Fig. 6. — *egl-1* expression in the M4 sister cell requires *ceh-34* and *eya-1*. (*A–F*) The *P_egl-1::4xNLS::gfp* and *P_ceh-28::4xNLS::mCherry* transgenes were coexpressed in *ced-3(n717)* animals (*A–C*) and *ced-3(n717); ceh-34(n4796)* animals (*D–F*). (A and D) Expression of the *P_egl-1::4xNLS::gfp* transgene. (B and E) Expression of the *P_ceh-28::4xNLS::mCherry* transgene in the M4 neuron and M4 sister cell. (C and F) Merged images. Arrows indicate the M4 neuron; arrowheads indicate the M4 sister cell. Both cells are circled. (Scale bar, 5 μm.) (G) Percent of animals lacking expression of the *P_egl-1::4xNLS::gfp* transgene in the M4 sister cell is indicated for *ced-3(n717)*, *ced-3(n717); ceh-34(n4796)*, and *eya-1(ok654Δ); ced-3(n717)* animals. (H) A model for the control of M4 sister-cell death by CEH-34 and EYA-1 is shown for the wild-type, *ceh-34*, *eya-1*, or *egl-1(n4820)* mutants.

Discussion

ceh-34 and eya-1 Promote M4 Sister-Cell Death by Directly Activating Transcription of the Proapoptotic Gene egl-1.

From a genetic screen for mutants defective in the death of the M4 sister cell and a subsequent candidate-gene approach, we identified two genes that specify the cell-death fate of the M4 sister cell: the Six family homeodomain gene ceh-34 and the eyes absent ortholog eya-1. Based on our findings, we propose a model for the regulation of M4 sister-cell death (Fig. 6H). In wild-type animals, a complex consisting of the CEH-34 and EYA-1 proteins binds to the egl-1 5′ cis-regulatory element and activates egl-1 expression in the M4 sister cell, causing the M4 sister cell to die. In ceh-34 or eya-1 mutants, a functional CEH-34-EYA-1 complex is not formed, and egl-1 is not expressed, causing the M4 sister cell to survive. In egl-1(n4820) mutants, the CEH-34-EYA-1 complex cannot bind to the egl-1 5′ cis-regulatory element, and egl-1 is not expressed, causing the M4 sister cell to survive. The same transcriptional regulatory mechanism likely, at least in part, promotes I1 sister-cell death, because ceh-34(n4796), eya-1(ok654Δ), and egl-1(n4820) also caused survival of the I1 sister cells.
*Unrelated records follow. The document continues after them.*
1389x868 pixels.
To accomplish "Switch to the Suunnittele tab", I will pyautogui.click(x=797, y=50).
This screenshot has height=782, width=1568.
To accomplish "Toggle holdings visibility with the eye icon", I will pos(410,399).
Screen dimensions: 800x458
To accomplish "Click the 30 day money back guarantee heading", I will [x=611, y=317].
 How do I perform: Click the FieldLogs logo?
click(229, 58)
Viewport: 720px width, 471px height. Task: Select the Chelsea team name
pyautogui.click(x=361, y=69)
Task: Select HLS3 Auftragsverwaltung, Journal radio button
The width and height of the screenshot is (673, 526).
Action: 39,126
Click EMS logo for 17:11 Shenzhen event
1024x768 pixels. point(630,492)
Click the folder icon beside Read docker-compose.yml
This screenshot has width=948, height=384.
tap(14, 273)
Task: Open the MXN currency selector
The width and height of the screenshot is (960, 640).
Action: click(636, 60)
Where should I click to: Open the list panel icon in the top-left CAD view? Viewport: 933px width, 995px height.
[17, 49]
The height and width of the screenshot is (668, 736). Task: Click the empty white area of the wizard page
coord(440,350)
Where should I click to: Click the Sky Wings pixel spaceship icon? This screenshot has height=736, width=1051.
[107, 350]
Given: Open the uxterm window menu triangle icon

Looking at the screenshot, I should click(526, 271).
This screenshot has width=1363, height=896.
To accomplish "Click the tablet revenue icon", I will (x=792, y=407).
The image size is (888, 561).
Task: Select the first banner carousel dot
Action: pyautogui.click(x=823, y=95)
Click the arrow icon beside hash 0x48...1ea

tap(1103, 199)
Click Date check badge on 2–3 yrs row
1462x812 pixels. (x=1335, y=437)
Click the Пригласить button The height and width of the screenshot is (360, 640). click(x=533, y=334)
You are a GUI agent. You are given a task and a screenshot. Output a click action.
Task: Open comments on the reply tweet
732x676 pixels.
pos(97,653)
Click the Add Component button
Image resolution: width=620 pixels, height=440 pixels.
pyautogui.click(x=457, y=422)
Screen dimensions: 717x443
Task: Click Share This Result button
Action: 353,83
We propose that CEH-34 and EYA-1 function cell autonomously in the M4 sister cell to activate egl-1 expression and promote programmed cell death. Consistent with this hypothesis, we observed that ceh-34 and eya-1 were expressed in the M4 sister cell. Whereas ceh-34 and eya-1 were expressed in both the M4 neuron and M4 sister cell, egl-1 was expressed only in the M4 sister cell destined to die but not in the M4 neuron destined to survive. This observation suggests that ceh-34 and eya-1 are necessary but not sufficient to activate egl-1 expression in the M4 sister cell. Other factors that activate egl-1 expression in the M4 sister cell or that repress egl-1 expression in the M4 neuron likely also interact with CEH-34 and EYA-1 in causing the M4 sister cell to die or the M4 neuron to survive (Fig. 6H).

ceh-34 and eya-1 Function More Broadly in Pharyngeal Development.

Although ceh-34 and eya-1 regulate the programmed cell deaths of the M4 sister cell and the I1 sister cells, these genes also function in other aspects of development. ceh-34(tm591Δ) deletion mutants arrest as early larvae and exhibit abnormal pharyngeal morphology with decreased expression of the ceh-28 reporter transgene that we used as a reporter for the M4 neuron and M4 sister cell. eya-1 deletion mutants exhibit various defects, including abnormal pharyngeal morphology (27). Both eya-1 (27) and ceh-34 (our results) are predominantly expressed in pharyngeal cells. These observations suggest that ceh-34 and eya-1 are involved in aspects of pharyngeal development besides the regulation of the programmed cell deaths of the M4 sister cell and I1 sister cells.

Functions of ceh-34 and eya-1 in Regulating Programmed Cell Death Are Evolutionarily Conserved.

CEH-34 family Six proteins and EYA-1 family Eya proteins function in a diversity of organisms in a variety of developmental processes, including apoptosis, cell survival, and cell differentiation (24). We observed that human SIX1 can rescue the defect in M4 sister-cell death of ceh-34(n4796) mutants. This result suggests that the mechanisms of Six family protein function in regulation of apoptosis are evolutionarily conserved between C. elegans and humans.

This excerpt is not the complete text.